● Collected data entries
--

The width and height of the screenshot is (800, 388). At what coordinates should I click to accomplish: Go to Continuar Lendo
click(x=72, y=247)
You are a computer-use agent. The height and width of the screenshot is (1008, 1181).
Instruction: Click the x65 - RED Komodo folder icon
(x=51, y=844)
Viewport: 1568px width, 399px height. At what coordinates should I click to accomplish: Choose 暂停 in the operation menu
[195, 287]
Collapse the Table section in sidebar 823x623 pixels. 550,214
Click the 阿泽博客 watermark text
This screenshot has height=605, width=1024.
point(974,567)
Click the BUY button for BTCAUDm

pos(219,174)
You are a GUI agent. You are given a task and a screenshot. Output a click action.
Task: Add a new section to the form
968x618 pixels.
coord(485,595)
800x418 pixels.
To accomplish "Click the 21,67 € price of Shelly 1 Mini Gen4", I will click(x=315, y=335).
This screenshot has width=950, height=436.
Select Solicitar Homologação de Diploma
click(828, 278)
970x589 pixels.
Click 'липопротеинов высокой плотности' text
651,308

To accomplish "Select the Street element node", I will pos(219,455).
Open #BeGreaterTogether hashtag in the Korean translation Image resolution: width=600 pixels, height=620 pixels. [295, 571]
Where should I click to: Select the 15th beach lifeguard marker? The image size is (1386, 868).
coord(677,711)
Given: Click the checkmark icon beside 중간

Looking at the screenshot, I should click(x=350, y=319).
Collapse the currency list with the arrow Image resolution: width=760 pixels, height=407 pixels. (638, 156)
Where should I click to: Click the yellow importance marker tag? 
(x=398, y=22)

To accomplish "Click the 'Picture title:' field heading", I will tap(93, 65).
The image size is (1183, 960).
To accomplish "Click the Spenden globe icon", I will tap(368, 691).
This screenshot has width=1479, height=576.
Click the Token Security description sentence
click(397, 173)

--

● Exercise brief
From the line holding "The image size is (1183, 960)." down to the last line of the records above, restate each line exactly as written.

● Task output
The image size is (1183, 960).
To accomplish "Click the Spenden globe icon", I will tap(368, 691).
This screenshot has width=1479, height=576.
Click the Token Security description sentence
click(397, 173)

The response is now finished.